While computers, and most relevantly for this chapter, their processors, can differ in any number of details, they also have many aspects in common. On a very high level of abstraction, many architectures can be described as von Neumann architectures. This describes a design with an undivided memory that stores both program and data (‘stored program’), and a processing unit that executes the instructions, operating on the data.

This setup distinguishes modern processors for the very earliest, and some special purpose contemporary, designs where the program was hard-wired. It also allows programs to modify themselves, since instructions and data are in the same storage. This allows us to have editors and compilers: the computer treats program code as data to operate on. In this book we will not explicitly discuss compilers, the programs that translate high level languages to machine instructions. However, on occasion we will discuss how a program at high level can be written to ensure efficiency at the low level.

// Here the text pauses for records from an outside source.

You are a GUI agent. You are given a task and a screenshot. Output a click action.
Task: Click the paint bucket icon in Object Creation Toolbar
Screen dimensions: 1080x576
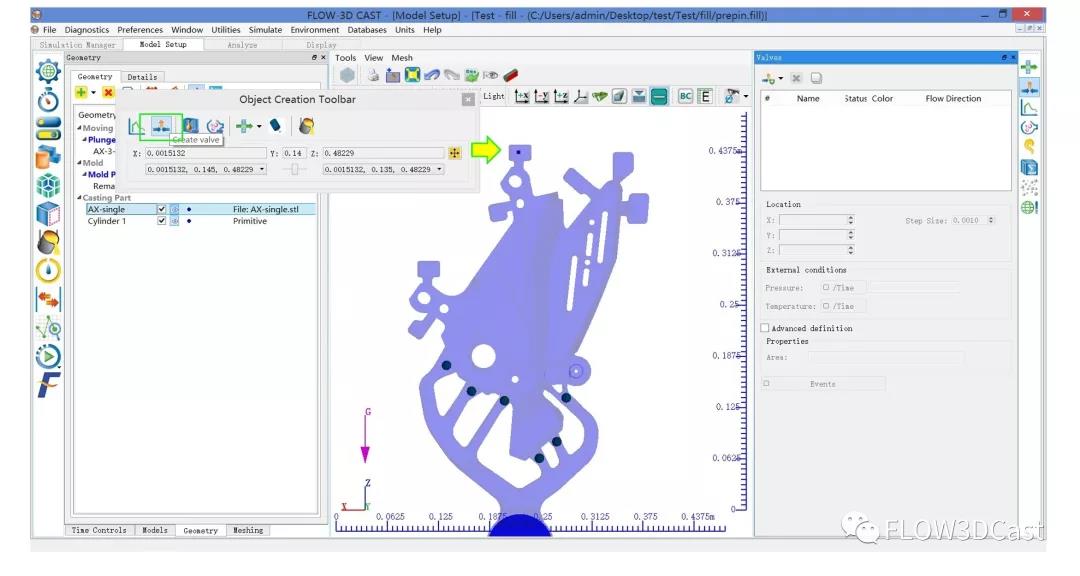point(307,126)
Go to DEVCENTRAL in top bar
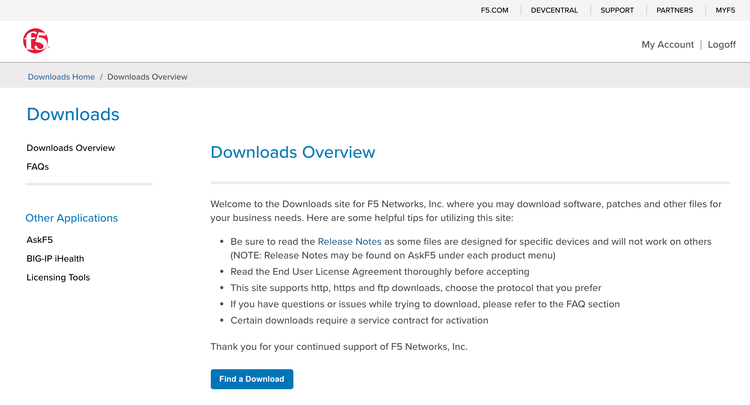Viewport: 750px width, 405px height. pyautogui.click(x=554, y=10)
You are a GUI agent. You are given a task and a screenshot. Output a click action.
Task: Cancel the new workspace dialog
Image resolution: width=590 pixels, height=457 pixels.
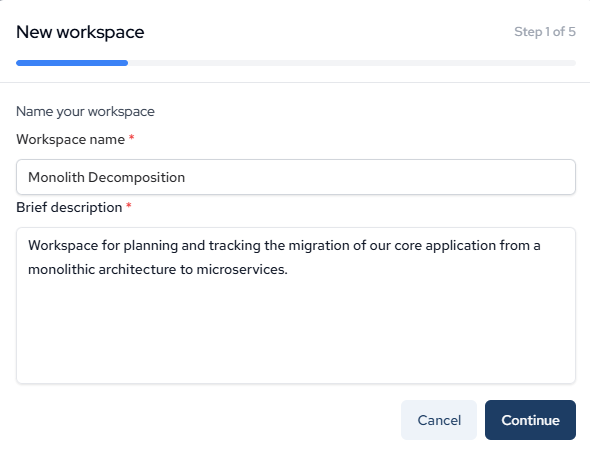(439, 420)
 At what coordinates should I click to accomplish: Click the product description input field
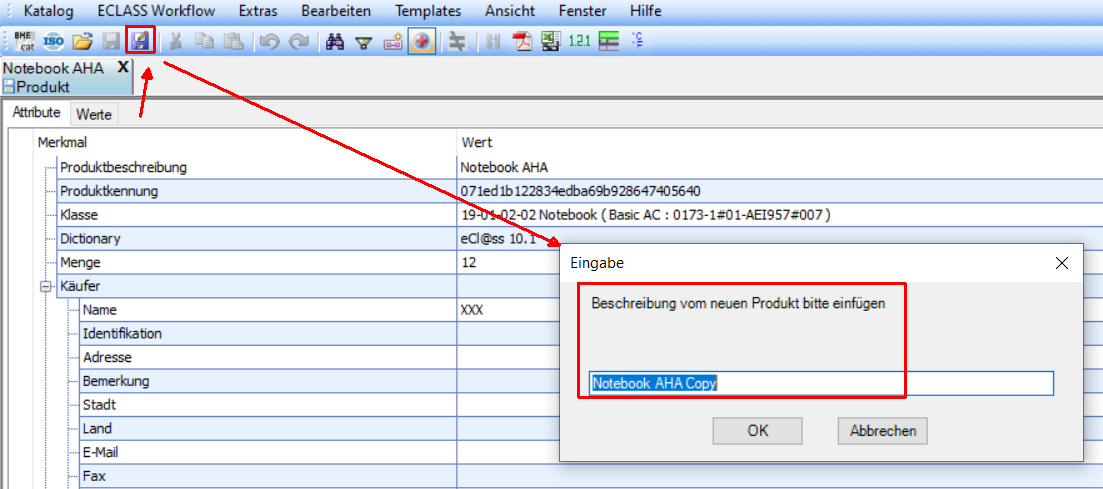820,383
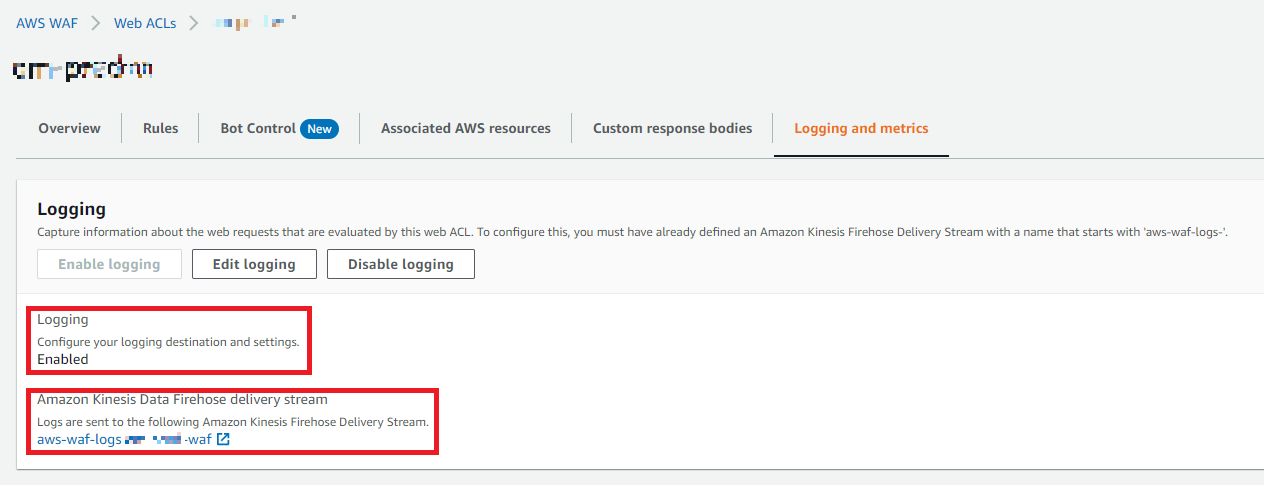This screenshot has height=485, width=1264.
Task: Click the greyed-out Enable logging button
Action: point(109,264)
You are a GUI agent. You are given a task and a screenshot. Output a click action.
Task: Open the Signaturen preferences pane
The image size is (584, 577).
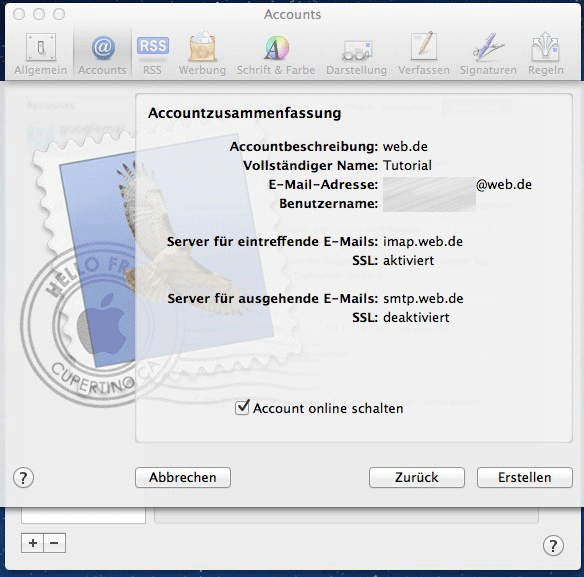coord(488,54)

In scientific computing, however, we typically do not pay much attention to program code, focusing almost exclusively on data and how it is moved about during program execution. For most practical purposes it is as if program and data are stored separately. The little that is essential about instruction handling can be described as follows.

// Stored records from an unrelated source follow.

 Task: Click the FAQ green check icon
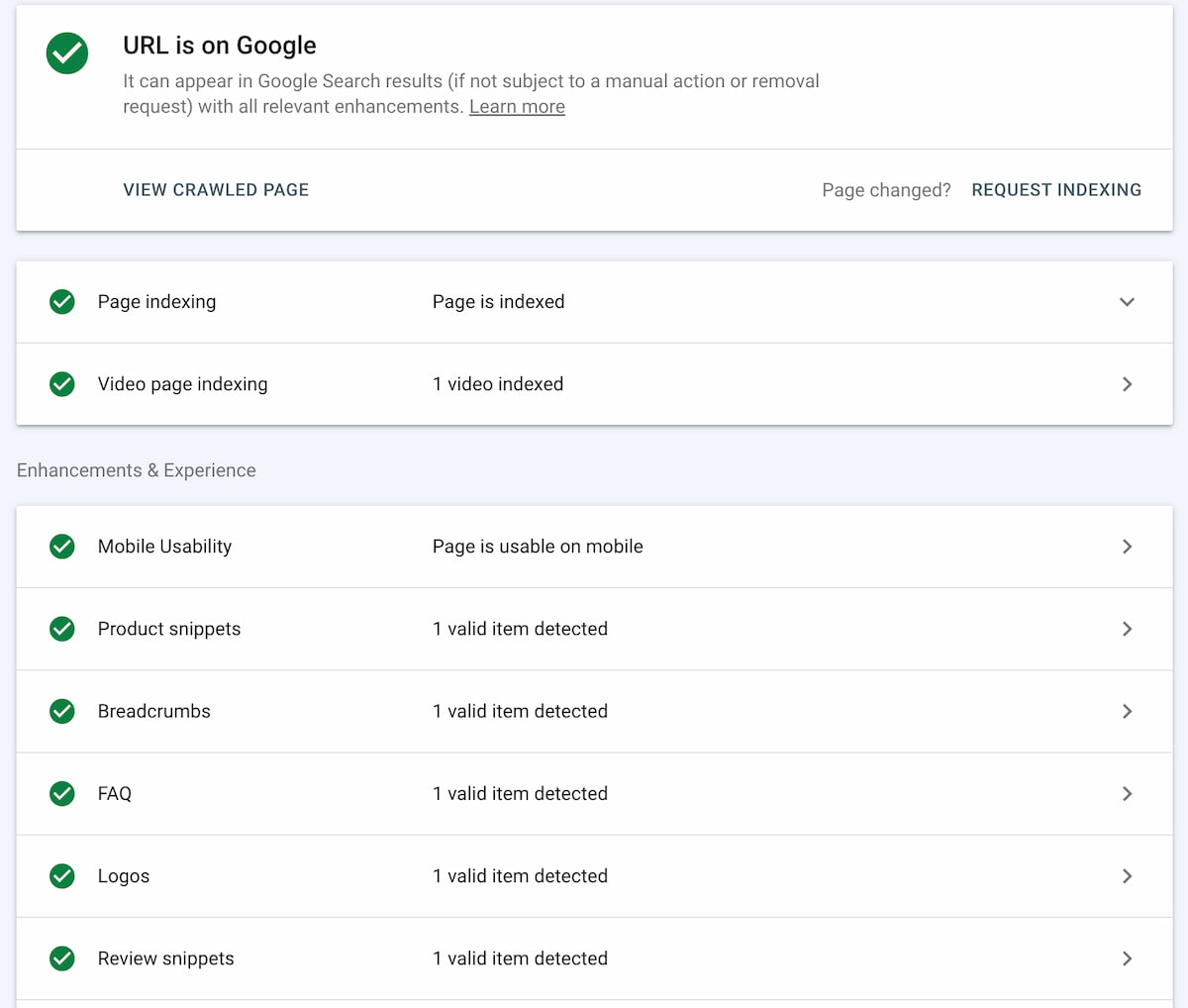click(x=61, y=793)

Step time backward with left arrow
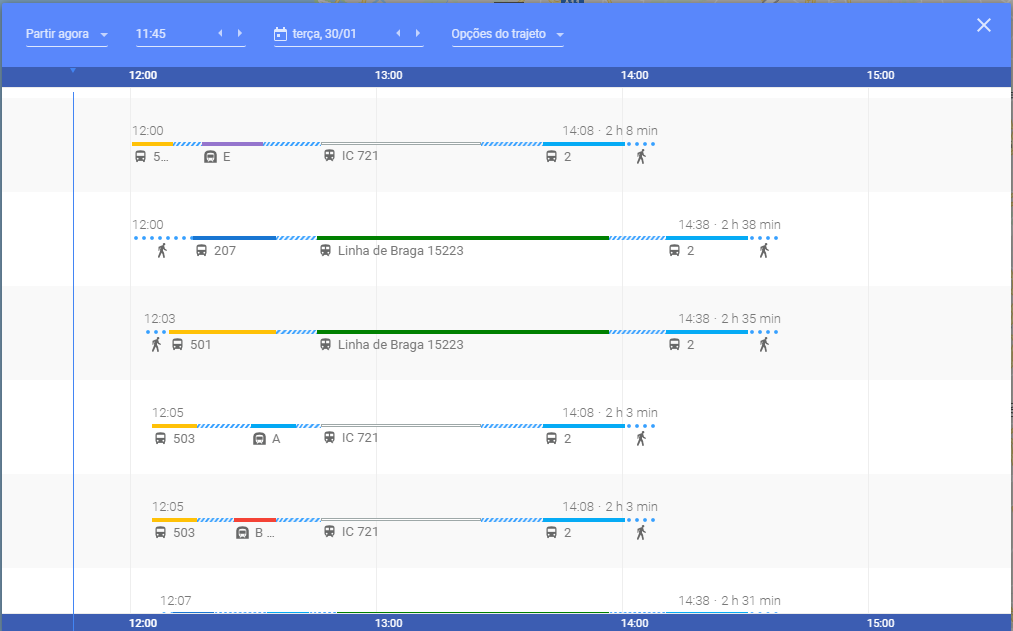coord(220,34)
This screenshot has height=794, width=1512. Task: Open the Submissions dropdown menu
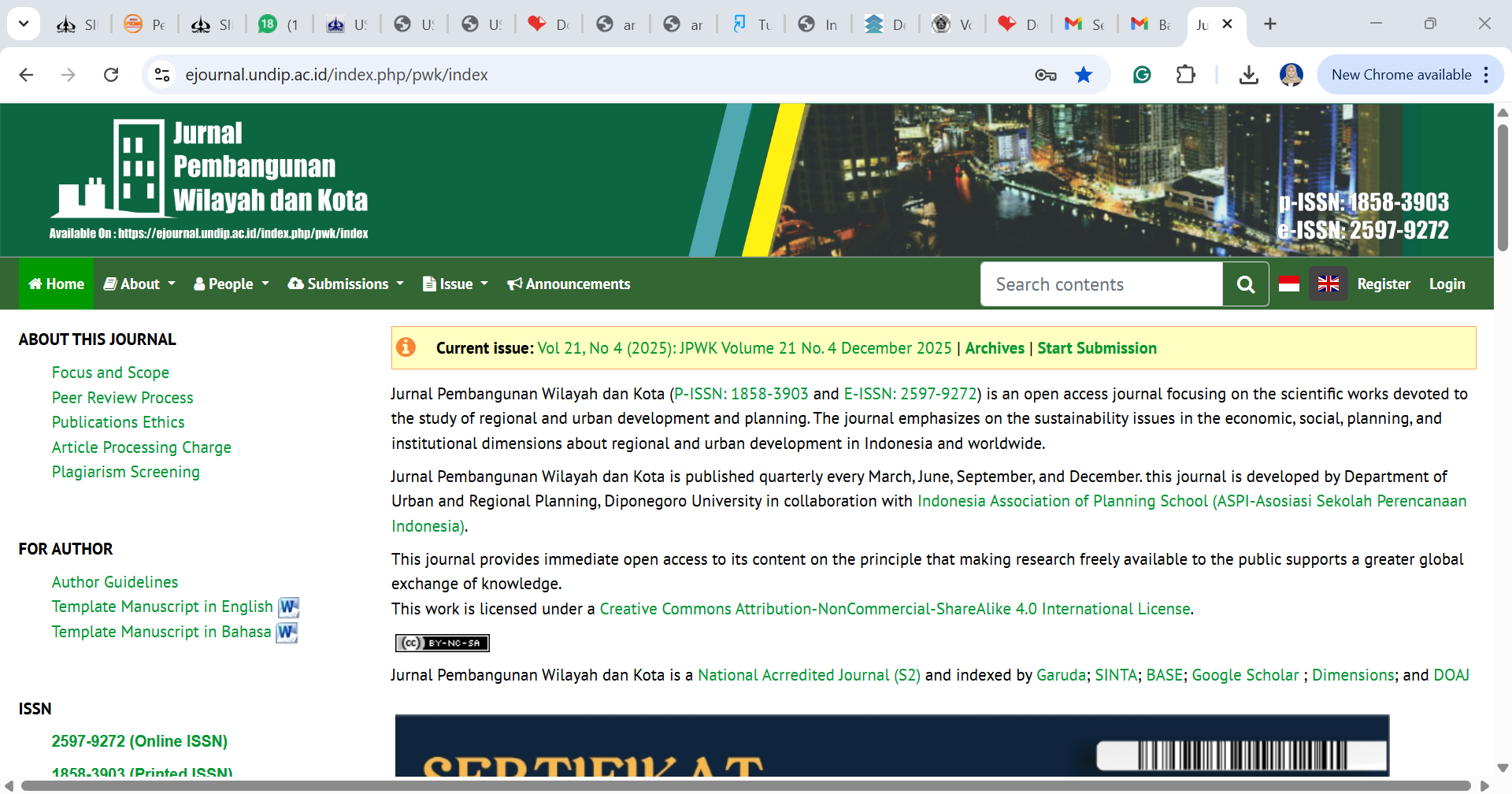[346, 284]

The machine instructions that a processor executes, as opposed to the higher level languages users write in, typically specify the name of an operation, as well as of the locations of the operands and the result. These locations are not expressed as memory locations, but as registers: a small number of named memory locations that are part of the CPU. As an example, here is a simple C routine

void store(double *a, double *b, double *c) {  *c = *a + *b;}

and its X86 assembler output, obtained by

gcc -O2 -S -o - store.c
  .text  .p2align 4,,15.globl store  .type store, @functionstore:  movsd (%rdi), %xmm0 # Load *a to %xmm0  addsd (%rsi), %xmm0 # Load *b and add to %xmm0  movsd %xmm0, (%rdx) # Store to *c  ret

The instructions here are:

• A load from memory to register;
• Writing back the result to memory.
Each instruction is processed as follows:

• Instruction fetch: the next instruction according to the program counter is loaded into the processor. We will ignore the questions of how and from where this happens.
• Instruction decode: the processor inspects the instruction to determine the operation and the operands.
• Memory fetch: if necessary, data is brought from memory into a register.
• Execution: the operation is executed, reading data from registers and writing it back to a register.
• Write-back: for store operations, the register contents is written back to memory.

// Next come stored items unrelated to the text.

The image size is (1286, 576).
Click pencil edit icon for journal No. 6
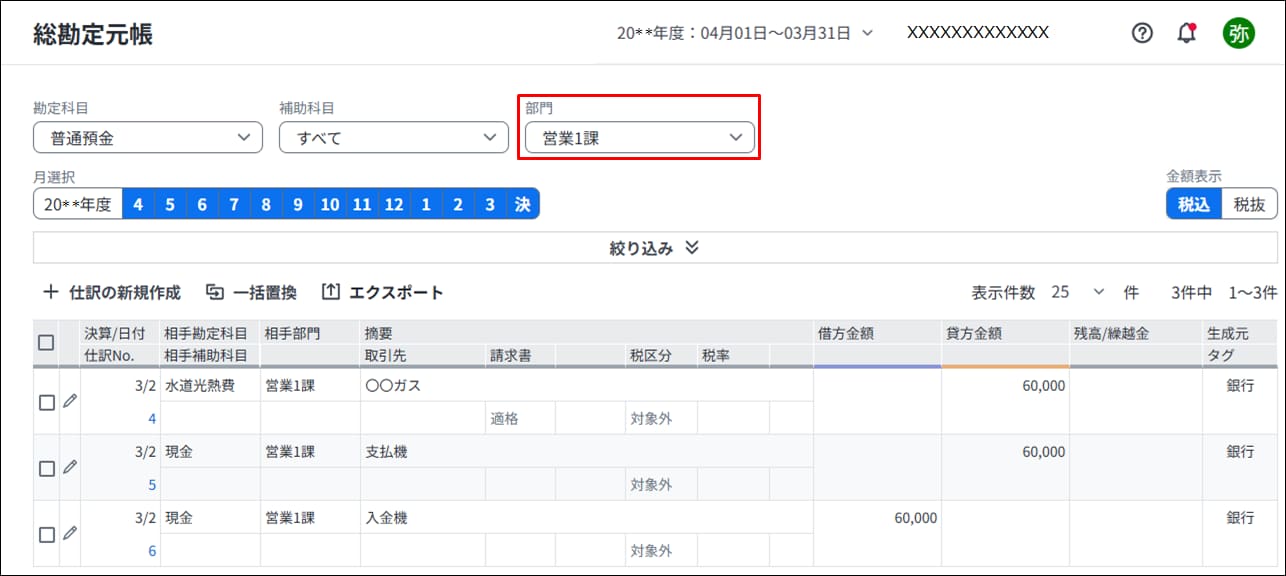[69, 533]
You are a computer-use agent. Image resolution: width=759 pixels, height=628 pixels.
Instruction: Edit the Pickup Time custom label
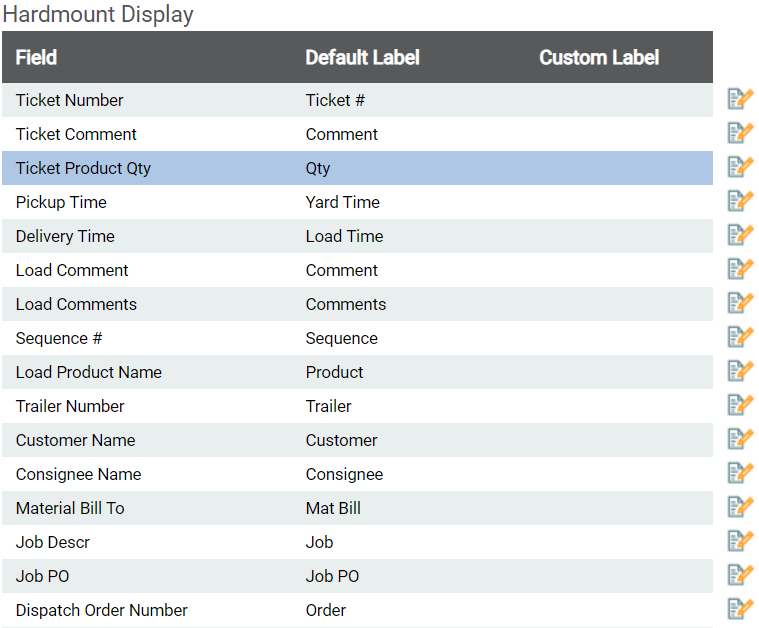(740, 201)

Complicating this story, contemporary CPUs operate on several instructions simultaneously, which are said to be ‘in flight’, meaning that they are in various stages of completion. This is the basic idea of the superscalar CPU architecture, and is also referred to as instruction-level parallelism. Thus, while each instruction can take several clock cycles to complete, a processor can complete one instruction per cycle in favourable circumstances; in some cases more than one instruction can be finished per cycle.

The main statistic that is quoted about CPUs is their Gigahertz rating, implying that the speed of the processor is the main determining factor of a computer’s performance. While speed obviously correlates with performance, the story is more complicated. Some algorithms are cpu-bound, and the speed of the processor is indeed the most important factor; other algorithms are memory-bound, and aspects such as bus speed and cache size become important.

In scientific computing, this second category is in fact quite prominent, so in this chapter we will devote plenty of attention to the process that moves data from memory to the processor, and we will devote relatively little attention to the actual processor.

##### Floating point units

Many modern processors are capable of doing multiple operations simultaneously, and this holds in particular for the arithmetic part. For instance, often there are separate addition and multiplication units; if the compiler can find addition and multiplication operations that are independent, it can schedule them so as to be executed simultaneously, thereby doubling the performance of the processor. In some cases, a processor will have multiple addition or multiplication units.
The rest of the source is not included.